DATA FOR PROCESSING
=-=-=-=-=

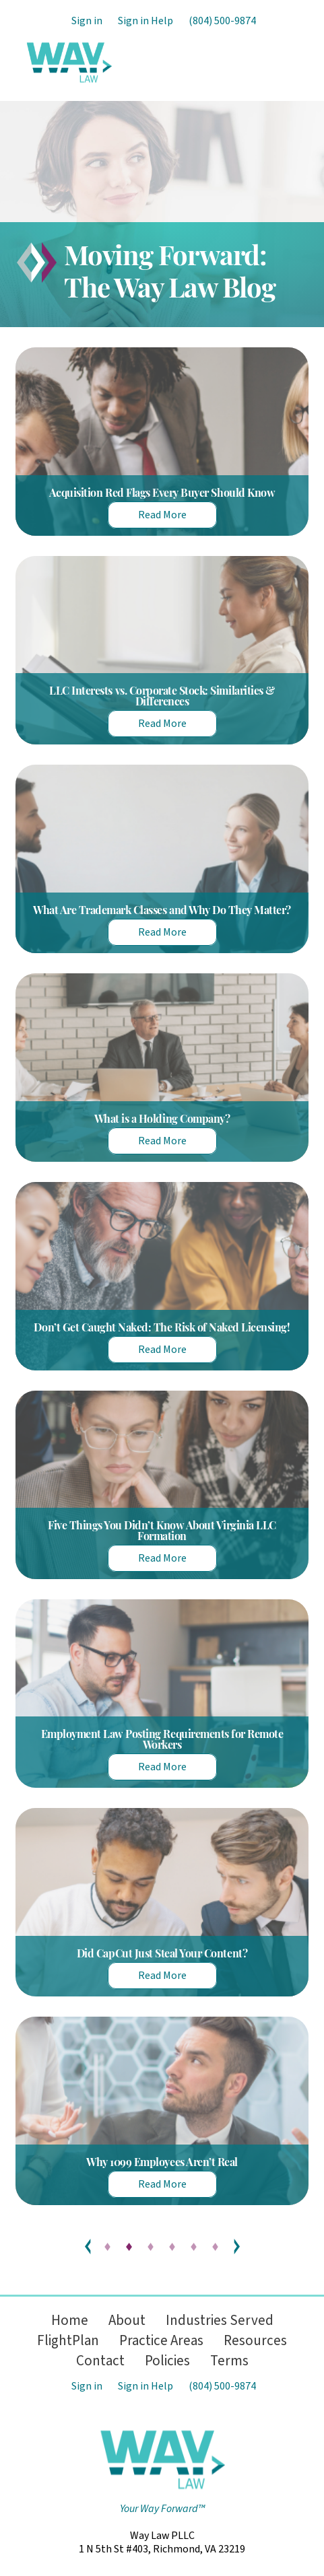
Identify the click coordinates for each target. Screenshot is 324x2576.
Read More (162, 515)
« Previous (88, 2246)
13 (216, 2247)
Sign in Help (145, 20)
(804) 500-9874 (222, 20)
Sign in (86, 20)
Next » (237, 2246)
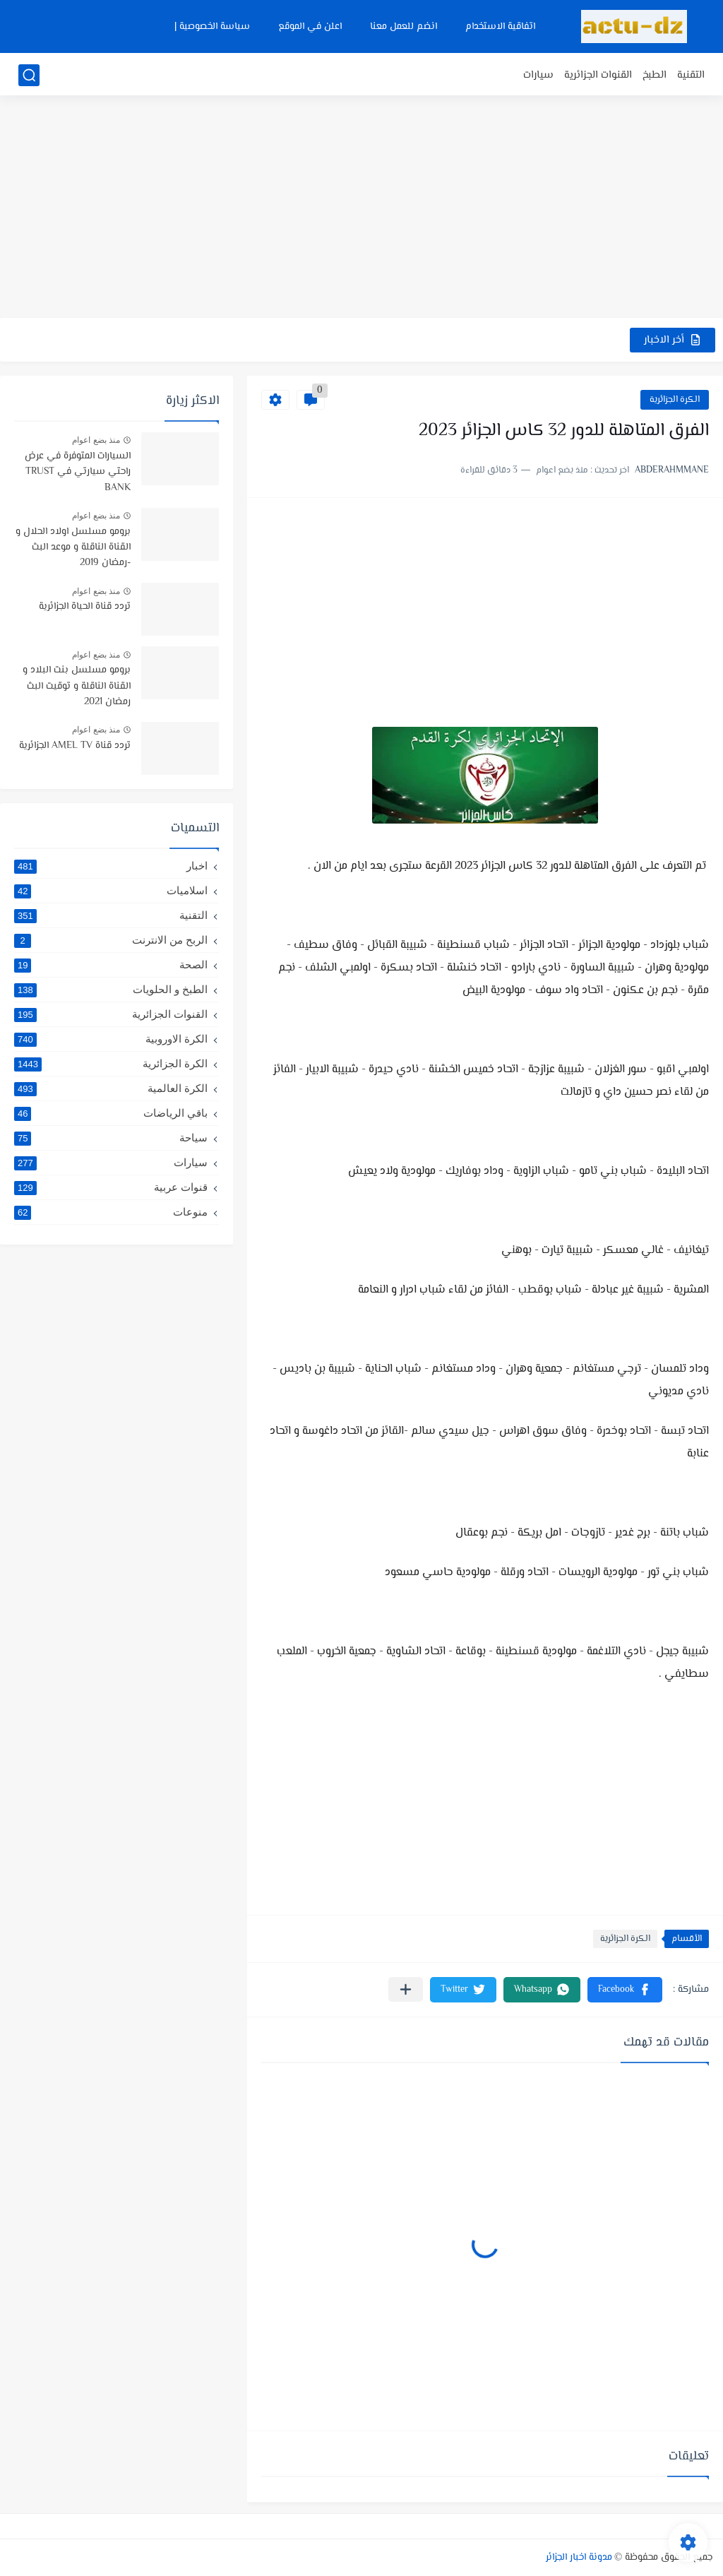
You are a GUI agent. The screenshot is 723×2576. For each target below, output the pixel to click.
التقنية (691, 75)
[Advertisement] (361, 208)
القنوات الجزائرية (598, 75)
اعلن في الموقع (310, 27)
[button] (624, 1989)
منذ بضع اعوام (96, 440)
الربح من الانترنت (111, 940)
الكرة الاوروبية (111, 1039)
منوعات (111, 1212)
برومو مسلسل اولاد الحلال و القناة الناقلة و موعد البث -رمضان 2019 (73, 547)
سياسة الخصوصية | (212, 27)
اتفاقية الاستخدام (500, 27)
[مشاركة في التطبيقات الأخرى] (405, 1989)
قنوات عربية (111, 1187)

=-=-=-=-=

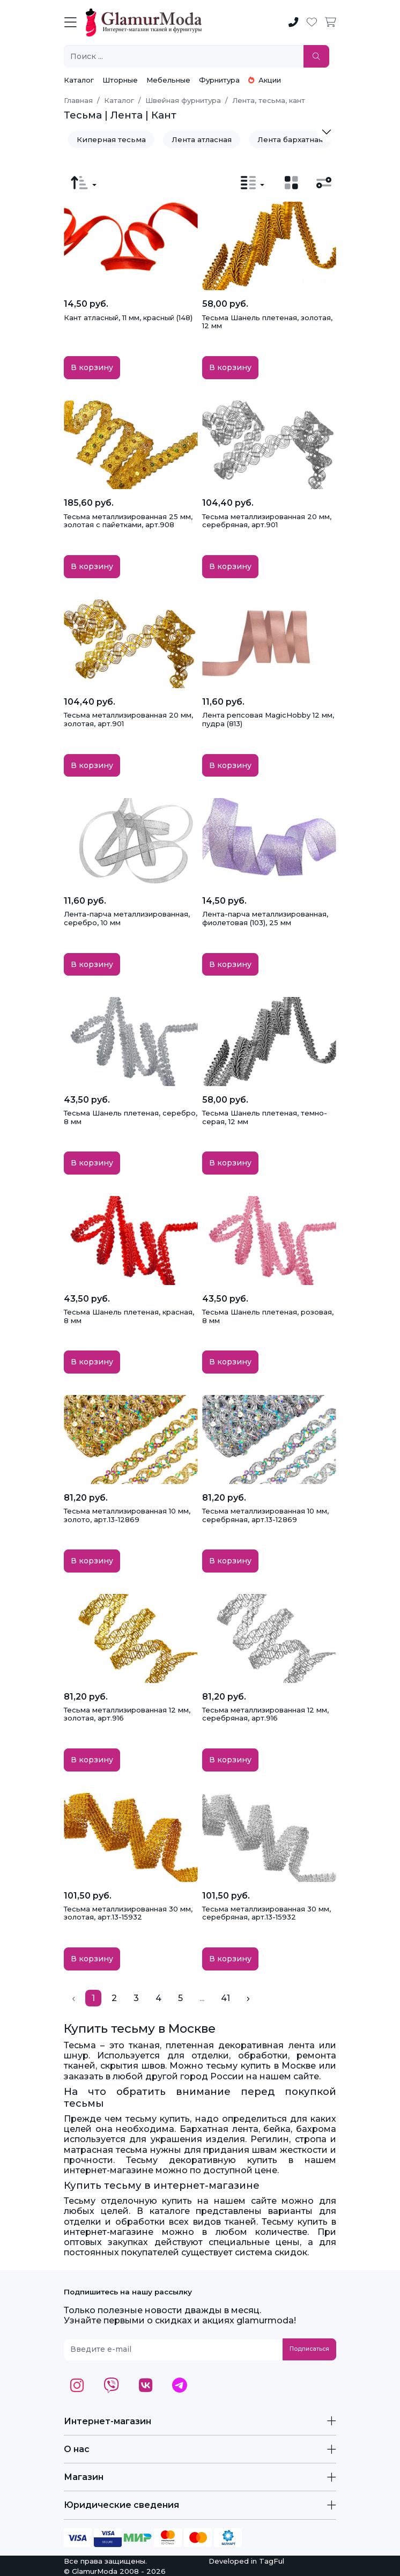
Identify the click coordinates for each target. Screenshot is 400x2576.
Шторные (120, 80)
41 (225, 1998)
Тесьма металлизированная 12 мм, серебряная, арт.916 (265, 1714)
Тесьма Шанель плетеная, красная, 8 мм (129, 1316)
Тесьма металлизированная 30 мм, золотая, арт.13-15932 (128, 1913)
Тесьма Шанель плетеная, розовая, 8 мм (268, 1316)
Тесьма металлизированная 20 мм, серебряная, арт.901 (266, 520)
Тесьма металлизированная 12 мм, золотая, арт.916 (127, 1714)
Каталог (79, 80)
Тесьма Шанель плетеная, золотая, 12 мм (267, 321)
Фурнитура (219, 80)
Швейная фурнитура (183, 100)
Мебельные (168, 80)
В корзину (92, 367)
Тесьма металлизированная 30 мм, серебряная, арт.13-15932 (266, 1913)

=-=-=-=-=

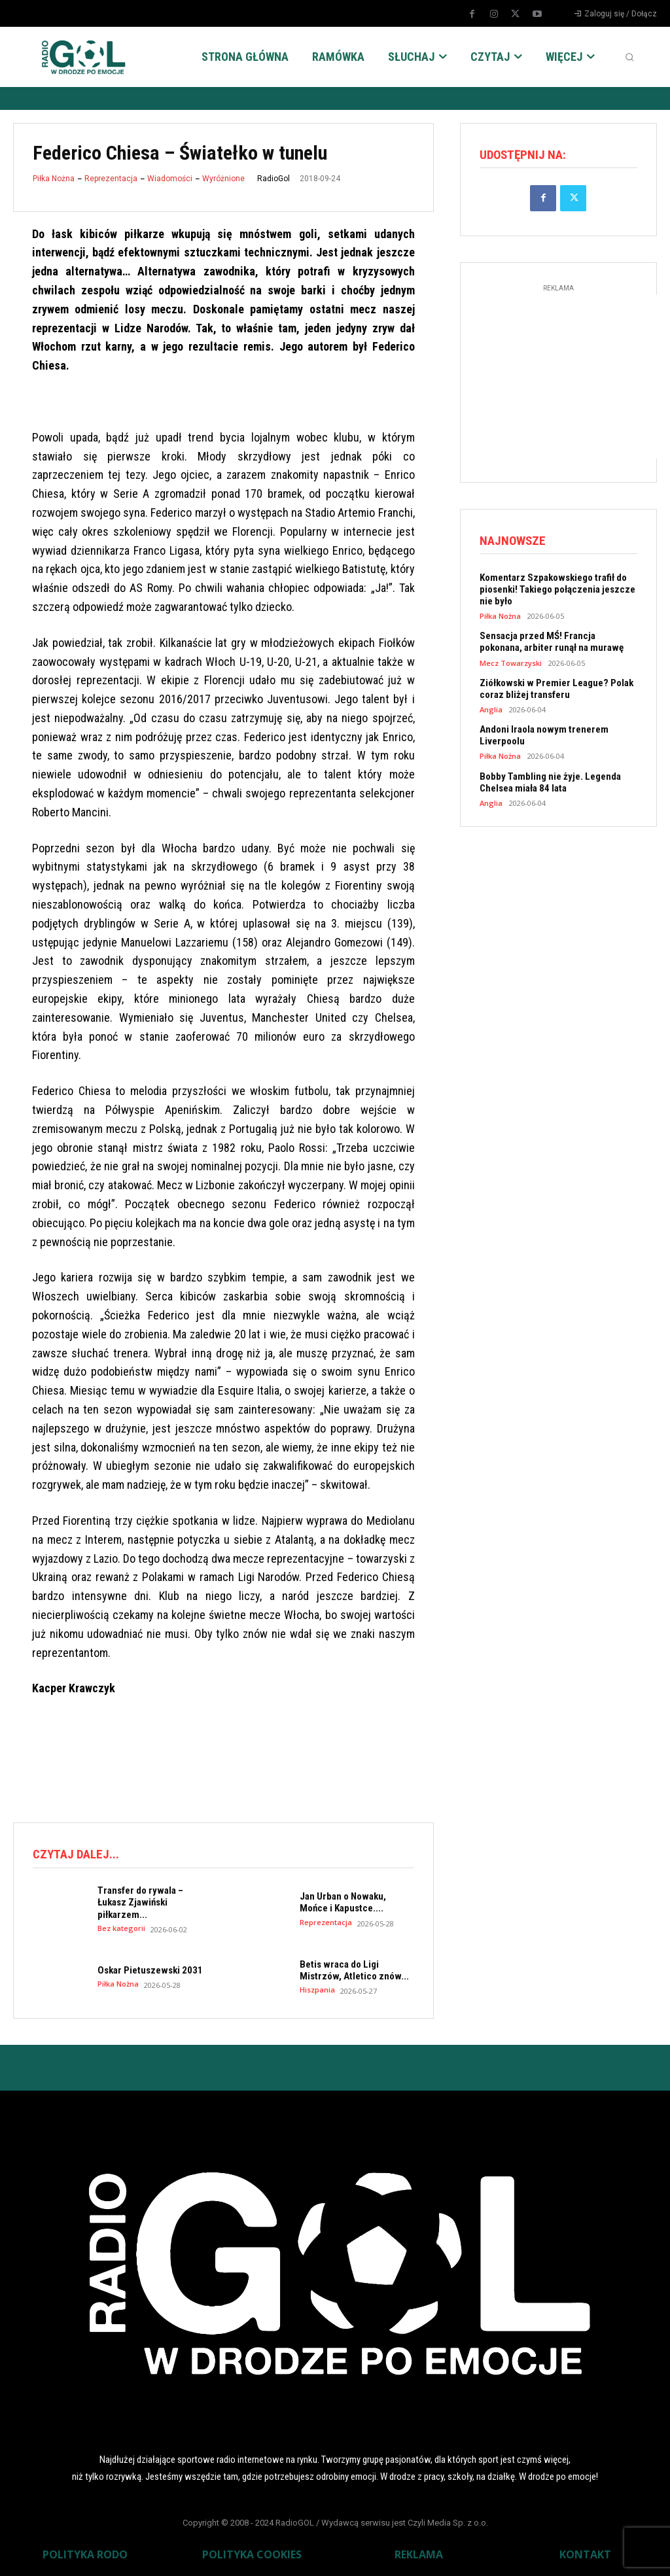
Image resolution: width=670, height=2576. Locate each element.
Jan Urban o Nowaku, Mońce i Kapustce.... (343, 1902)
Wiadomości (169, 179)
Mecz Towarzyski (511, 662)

=-=-=-=-=

REQUIRED TASK
Which lines in the records above contain the word "Identify"? Report each one in full.

ANSWER TO THIS EXERCISE
Identify the click coordinates for each target. Screenshot is 324x2576.
Identify the click coordinates for each target. Screenshot is 400x2576.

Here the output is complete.